EXERCISE DESCRIPTION
Restate, word for word, every line of the data.

Stored data:
○ ○ ○

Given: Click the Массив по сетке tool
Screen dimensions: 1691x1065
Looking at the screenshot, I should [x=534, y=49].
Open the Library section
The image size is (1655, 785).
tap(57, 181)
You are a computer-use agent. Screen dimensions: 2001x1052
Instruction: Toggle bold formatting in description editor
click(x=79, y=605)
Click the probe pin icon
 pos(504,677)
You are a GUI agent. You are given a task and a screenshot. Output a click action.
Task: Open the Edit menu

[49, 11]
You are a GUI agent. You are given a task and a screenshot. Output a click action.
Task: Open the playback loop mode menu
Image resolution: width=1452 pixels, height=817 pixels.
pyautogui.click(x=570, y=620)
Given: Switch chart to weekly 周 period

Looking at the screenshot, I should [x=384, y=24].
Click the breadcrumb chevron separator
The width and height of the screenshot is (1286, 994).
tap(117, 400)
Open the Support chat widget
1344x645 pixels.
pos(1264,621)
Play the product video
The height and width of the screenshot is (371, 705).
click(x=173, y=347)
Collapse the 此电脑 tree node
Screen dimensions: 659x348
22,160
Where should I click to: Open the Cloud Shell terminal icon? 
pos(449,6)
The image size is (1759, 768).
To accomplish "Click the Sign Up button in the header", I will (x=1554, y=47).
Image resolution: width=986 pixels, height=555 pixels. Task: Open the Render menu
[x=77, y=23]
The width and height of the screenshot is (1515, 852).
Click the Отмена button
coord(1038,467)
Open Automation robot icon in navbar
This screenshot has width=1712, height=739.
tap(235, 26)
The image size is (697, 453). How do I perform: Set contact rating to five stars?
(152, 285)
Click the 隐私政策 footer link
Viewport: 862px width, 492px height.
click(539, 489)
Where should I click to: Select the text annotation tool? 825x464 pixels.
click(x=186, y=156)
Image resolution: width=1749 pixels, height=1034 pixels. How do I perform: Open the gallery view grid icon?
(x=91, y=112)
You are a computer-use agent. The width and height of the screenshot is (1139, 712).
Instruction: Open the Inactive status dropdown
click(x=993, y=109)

○ ○ ○

YOUR SOLUTION
Given: Click the Массив по сетке tool
Screen dimensions: 1691x1065
Looking at the screenshot, I should [x=534, y=49].
Open the Library section
The image size is (1655, 785).
tap(57, 181)
You are a computer-use agent. Screen dimensions: 2001x1052
Instruction: Toggle bold formatting in description editor
click(x=79, y=605)
Click the probe pin icon
 pos(504,677)
You are a GUI agent. You are given a task and a screenshot. Output a click action.
Task: Open the Edit menu

[49, 11]
You are a GUI agent. You are given a task and a screenshot. Output a click action.
Task: Open the playback loop mode menu
Image resolution: width=1452 pixels, height=817 pixels.
pyautogui.click(x=570, y=620)
Given: Switch chart to weekly 周 period

Looking at the screenshot, I should [x=384, y=24].
Click the breadcrumb chevron separator
The width and height of the screenshot is (1286, 994).
tap(117, 400)
Open the Support chat widget
1344x645 pixels.
pos(1264,621)
Play the product video
The height and width of the screenshot is (371, 705).
click(x=173, y=347)
Collapse the 此电脑 tree node
Screen dimensions: 659x348
22,160
Where should I click to: Open the Cloud Shell terminal icon? 
pos(449,6)
The image size is (1759, 768).
To accomplish "Click the Sign Up button in the header", I will (x=1554, y=47).
Image resolution: width=986 pixels, height=555 pixels. Task: Open the Render menu
[x=77, y=23]
The width and height of the screenshot is (1515, 852).
Click the Отмена button
coord(1038,467)
Open Automation robot icon in navbar
This screenshot has width=1712, height=739.
tap(235, 26)
The image size is (697, 453). How do I perform: Set contact rating to five stars?
(152, 285)
Click the 隐私政策 footer link
Viewport: 862px width, 492px height.
click(539, 489)
Where should I click to: Select the text annotation tool? 825x464 pixels.
click(x=186, y=156)
Image resolution: width=1749 pixels, height=1034 pixels. How do I perform: Open the gallery view grid icon?
(x=91, y=112)
You are a computer-use agent. The width and height of the screenshot is (1139, 712).
Instruction: Open the Inactive status dropdown
click(x=993, y=109)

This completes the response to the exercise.